What is Bias due to Response: Respondent Bias?
When respondent gives responses that influence results in a systematic way. (students sampled at university asked if they cheat on exams)
What is bias due to response: Interviewer bias?
When an interviewer influences the response in a systematic way.

Black interviewer vs. white interviewer
What is bias due to question wording?
When questions have leading phrases, loaded words, or ambiguities that influence the response
In experimental design, how can we implement randomization?

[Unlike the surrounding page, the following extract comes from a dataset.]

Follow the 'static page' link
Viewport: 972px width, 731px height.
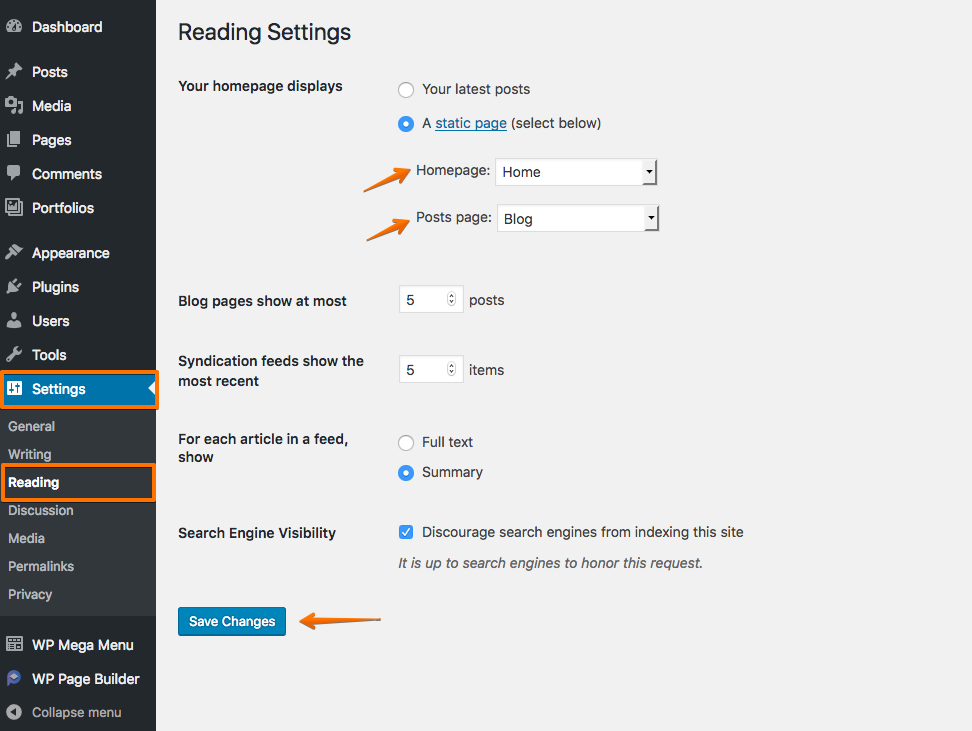(x=471, y=123)

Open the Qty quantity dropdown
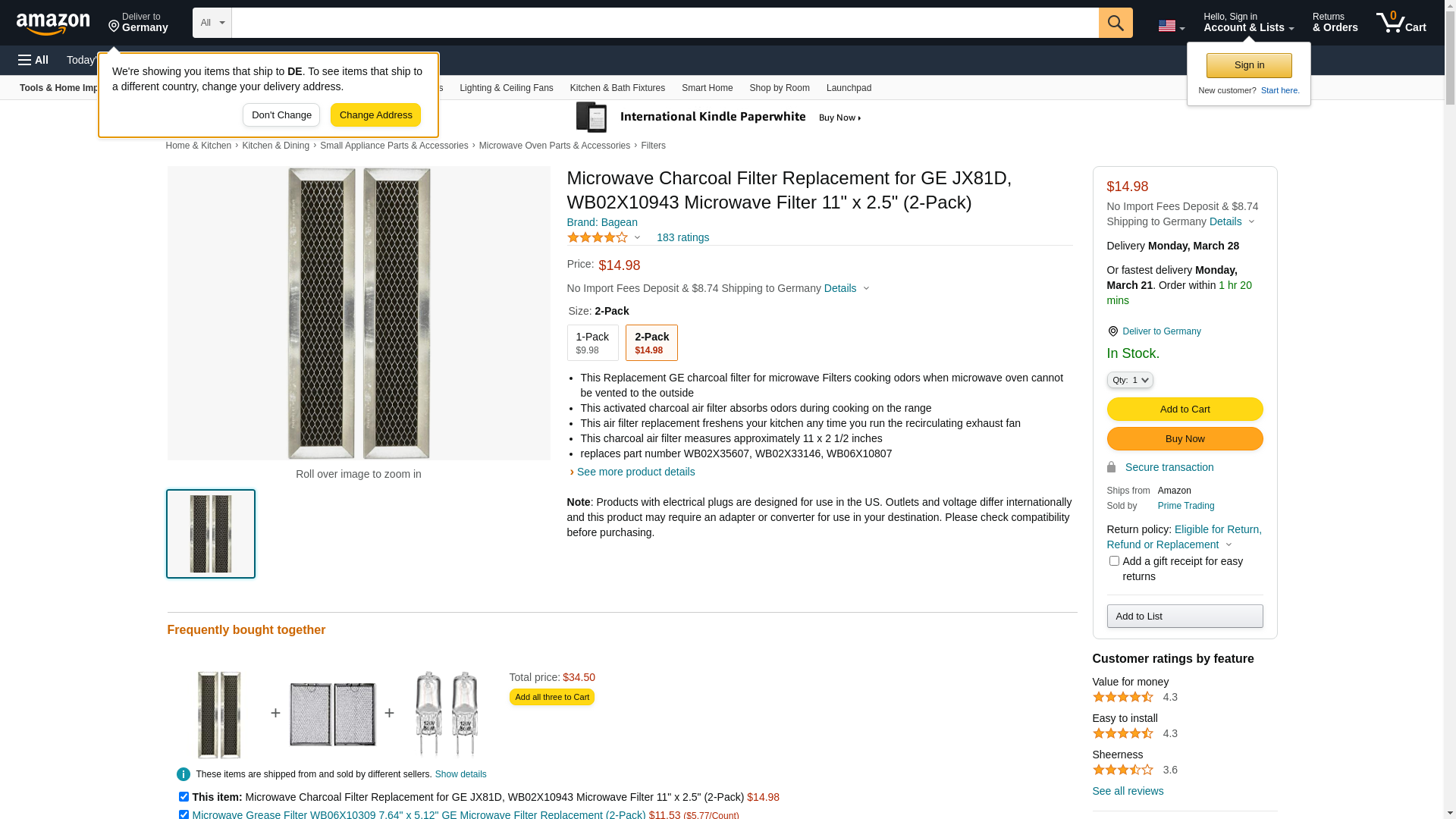[1130, 380]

1. Completely randomized design
2. Randomized block
3. Matched Pairs
WHat is a subject?
Individual, particularly a person, upon which an experiment is performend
What is a Treatment?
A specific experimental condition imposed on subjects
What is control?
Treatment without active ingredient (none or just a placebo)
What is a placebo?
A dummy treatment that outwardly resembles the active treatment
What is an interaction?
A condition where the effect of one variable on the response variable changes depending on the level of another variable.
What is a randomized comparative experiment
An experiment that uses BOTH comparison of two or more treatments and chance assignment of subjects to treatments
WHat are the two Randomized Comparative Designs?
1. Completely randomized design
2. Randomized block design
What are three principles where you can have a randomized comparative experiment?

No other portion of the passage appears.